Of the lines listed below, return exactly those that run from the line containing "Instruction: Switch to Read Mode view" through the line containing "663x459 pixels.", both included.

════════

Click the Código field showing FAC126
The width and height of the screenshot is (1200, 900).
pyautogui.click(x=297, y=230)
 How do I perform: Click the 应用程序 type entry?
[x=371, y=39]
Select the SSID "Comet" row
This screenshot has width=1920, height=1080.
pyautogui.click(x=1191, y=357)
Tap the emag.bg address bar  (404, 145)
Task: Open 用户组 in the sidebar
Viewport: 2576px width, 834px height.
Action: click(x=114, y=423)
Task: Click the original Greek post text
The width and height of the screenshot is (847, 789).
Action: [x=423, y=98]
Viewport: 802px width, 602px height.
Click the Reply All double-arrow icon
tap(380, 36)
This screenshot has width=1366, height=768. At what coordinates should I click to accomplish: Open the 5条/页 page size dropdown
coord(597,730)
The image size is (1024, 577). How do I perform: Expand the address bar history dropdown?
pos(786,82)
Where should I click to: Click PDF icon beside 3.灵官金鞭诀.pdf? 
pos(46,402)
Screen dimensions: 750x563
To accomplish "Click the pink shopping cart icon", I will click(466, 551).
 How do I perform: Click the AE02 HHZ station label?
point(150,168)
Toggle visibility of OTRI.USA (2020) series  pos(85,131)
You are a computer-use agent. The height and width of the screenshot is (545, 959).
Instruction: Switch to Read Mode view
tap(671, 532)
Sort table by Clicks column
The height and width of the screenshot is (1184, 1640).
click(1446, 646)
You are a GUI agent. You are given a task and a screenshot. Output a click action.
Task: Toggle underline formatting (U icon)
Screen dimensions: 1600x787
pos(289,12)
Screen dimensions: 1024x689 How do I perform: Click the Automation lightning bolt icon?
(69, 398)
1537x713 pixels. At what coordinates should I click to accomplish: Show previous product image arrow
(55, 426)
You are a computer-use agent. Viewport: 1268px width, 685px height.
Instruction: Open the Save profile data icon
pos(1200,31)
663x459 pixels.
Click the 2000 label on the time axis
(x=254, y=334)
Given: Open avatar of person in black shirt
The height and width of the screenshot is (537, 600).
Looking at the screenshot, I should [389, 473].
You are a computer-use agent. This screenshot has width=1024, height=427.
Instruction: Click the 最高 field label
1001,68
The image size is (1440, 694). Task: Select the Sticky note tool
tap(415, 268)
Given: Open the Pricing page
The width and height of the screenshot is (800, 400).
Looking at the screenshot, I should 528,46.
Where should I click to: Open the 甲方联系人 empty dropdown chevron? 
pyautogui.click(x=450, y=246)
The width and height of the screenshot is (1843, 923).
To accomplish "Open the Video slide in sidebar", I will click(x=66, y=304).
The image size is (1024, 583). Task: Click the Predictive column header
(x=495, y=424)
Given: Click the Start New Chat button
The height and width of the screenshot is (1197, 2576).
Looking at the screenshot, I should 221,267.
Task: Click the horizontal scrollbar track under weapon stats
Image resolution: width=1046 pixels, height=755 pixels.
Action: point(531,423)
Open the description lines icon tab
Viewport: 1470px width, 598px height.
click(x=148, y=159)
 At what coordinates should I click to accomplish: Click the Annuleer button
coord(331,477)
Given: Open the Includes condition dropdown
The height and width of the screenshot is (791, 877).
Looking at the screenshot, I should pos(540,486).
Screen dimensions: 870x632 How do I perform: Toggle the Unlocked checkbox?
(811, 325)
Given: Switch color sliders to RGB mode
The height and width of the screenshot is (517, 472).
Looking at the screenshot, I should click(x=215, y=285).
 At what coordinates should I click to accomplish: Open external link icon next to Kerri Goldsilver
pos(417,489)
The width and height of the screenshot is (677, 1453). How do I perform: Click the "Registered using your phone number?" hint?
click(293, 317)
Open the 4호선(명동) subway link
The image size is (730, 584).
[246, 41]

════════

Task result:
Instruction: Switch to Read Mode view
tap(671, 532)
Sort table by Clicks column
The height and width of the screenshot is (1184, 1640).
click(1446, 646)
You are a GUI agent. You are given a task and a screenshot. Output a click action.
Task: Toggle underline formatting (U icon)
Screen dimensions: 1600x787
pos(289,12)
Screen dimensions: 1024x689 How do I perform: Click the Automation lightning bolt icon?
(69, 398)
1537x713 pixels. At what coordinates should I click to accomplish: Show previous product image arrow
(55, 426)
You are a computer-use agent. Viewport: 1268px width, 685px height.
Instruction: Open the Save profile data icon
pos(1200,31)
663x459 pixels.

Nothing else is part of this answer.